▶ ASSIGNMENT
Some lines in the data below hold the string "dimensions". Report how many, as a bare number.

▶ TASK INPUT
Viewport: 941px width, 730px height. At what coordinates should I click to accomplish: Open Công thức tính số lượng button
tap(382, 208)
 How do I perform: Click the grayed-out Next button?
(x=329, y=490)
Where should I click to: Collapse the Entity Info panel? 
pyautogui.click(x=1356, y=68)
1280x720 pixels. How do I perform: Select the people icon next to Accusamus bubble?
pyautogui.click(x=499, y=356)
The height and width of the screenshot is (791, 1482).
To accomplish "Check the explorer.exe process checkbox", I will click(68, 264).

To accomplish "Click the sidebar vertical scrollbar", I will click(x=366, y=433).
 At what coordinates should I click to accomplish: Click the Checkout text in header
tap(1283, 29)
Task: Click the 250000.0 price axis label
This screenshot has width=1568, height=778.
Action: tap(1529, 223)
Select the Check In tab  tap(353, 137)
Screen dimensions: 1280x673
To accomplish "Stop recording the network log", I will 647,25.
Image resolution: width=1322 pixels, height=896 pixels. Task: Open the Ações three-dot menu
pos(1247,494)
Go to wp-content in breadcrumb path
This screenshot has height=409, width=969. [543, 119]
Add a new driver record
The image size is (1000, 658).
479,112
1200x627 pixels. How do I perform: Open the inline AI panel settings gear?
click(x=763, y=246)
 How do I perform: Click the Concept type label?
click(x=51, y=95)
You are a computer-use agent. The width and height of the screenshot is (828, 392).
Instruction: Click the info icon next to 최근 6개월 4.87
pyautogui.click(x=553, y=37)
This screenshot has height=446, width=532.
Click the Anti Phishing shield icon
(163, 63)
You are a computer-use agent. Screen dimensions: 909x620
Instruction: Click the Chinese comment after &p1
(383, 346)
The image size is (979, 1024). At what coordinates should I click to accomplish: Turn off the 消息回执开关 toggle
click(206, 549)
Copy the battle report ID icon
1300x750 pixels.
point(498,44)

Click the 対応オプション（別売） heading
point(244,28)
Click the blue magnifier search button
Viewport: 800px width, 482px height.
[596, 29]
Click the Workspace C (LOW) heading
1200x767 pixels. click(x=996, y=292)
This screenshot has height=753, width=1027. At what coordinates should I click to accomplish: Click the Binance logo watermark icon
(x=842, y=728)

▶ EXERCISE OUTPUT
2